→ **EXCERPT**:
Rahul Raju

Personal information
- Date of birth: 20 November 2003 (age 22)
- Place of birth: Kulathoor, Kerala, India
- Height: 1.74 m (5 ft 9 in)
- Positions: Striker; winger; midfielder;

Team information
- Current team: Gokulam Kerala
- Number: 20

Youth career
- 2019–2020: United Kochin FC
- 2020–2021: SB FA Poovar

Senior career*
- Years: Team / Apps / (Gls)
- 2021–2022: Bengaluru B / 7 / (7)
- 2022–2023: Bengaluru / 0 / (0)
- 2022–2023: → Gokulam Kerala (loan) / 19 / (1)
- 2023–2026: Gokulam Kerala / 15 / (1)
- 2023–2024: → Churchill Brothers (loan) / 2 / (0)

International career
- 2025–: India U23 / 0

= Rahul Raju =

Indian footballer (born 2003)

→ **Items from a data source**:
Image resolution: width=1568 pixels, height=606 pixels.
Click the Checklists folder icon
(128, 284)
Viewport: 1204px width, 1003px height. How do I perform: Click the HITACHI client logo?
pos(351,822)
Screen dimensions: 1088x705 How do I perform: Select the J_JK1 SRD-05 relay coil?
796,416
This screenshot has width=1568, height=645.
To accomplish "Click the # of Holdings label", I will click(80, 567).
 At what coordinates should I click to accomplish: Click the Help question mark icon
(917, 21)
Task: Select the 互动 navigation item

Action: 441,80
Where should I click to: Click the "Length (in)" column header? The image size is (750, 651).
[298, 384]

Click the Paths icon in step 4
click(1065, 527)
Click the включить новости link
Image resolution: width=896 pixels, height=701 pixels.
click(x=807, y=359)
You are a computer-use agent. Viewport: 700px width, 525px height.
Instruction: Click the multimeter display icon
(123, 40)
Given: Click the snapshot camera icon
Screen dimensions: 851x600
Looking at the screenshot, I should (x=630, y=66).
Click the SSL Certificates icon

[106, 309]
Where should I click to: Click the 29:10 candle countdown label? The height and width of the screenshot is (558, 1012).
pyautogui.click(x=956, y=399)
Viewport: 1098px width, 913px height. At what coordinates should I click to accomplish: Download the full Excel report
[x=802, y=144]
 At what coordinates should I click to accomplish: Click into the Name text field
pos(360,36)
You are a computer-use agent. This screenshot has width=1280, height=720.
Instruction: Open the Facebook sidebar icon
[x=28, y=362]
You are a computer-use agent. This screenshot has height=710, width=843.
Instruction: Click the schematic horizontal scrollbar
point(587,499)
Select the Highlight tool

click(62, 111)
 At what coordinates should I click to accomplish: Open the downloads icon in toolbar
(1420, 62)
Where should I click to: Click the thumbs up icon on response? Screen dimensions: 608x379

→ **DIRECTIONS**:
a. In the Rahul Raju profile, where was he born?
b. Rewrite the part of the Rahul Raju profile starting with "Team information" and going on through "Kerala / 15 / (1)", with "loan" changed to "short-term deal".
c. Carry on the profile of footballer Rahul Raju from its final line.
The listing has nothing to do with this.

→ **THE REPLIES**:
a. Kulathoor, Kerala, India

b.
Team information
- Current team: Gokulam Kerala
- Number: 20

Youth career
- 2019–2020: United Kochin FC
- 2020–2021: SB FA Poovar

Senior career*
- Years: Team / Apps / (Gls)
- 2021–2022: Bengaluru B / 7 / (7)
- 2022–2023: Bengaluru / 0 / (0)
- 2022–2023: → Gokulam Kerala (short-term deal) / 19 / (1)
- 2023–2026: Gokulam Kerala / 15 / (1)

c.
Rahul Raju (born 20 November 2003) is an Indian professional footballer who plays as a forward for I-League club Gokulam Kerala.

==Club career==
===Youth===
Born in the football frenzy state of Kerala, Rahul Raju started his career at an early age with the local clubs United Kochin FC and, later, SB FA Poovar of Thiruvananthapuram. He then caught the attention of Bengaluru FC scouts and was roped in by the club for their reserves side in 2021.

===Bengaluru===
Rahul Raju began his senior career at the fourth-tier football of India with Bengaluru FC B at the 2021–22 season of BDFA Super Division. He scored five goals for the club and had one assist to his name.

The reserves side of Bengaluru FC participated in the maiden season of Reliance Foundation Development League in 2022 and it was a tournament to remember for the then-eighteen-year-old as he went on to secure the golden boot in the tournament with seven goals in seven games for the club who became the league premiers.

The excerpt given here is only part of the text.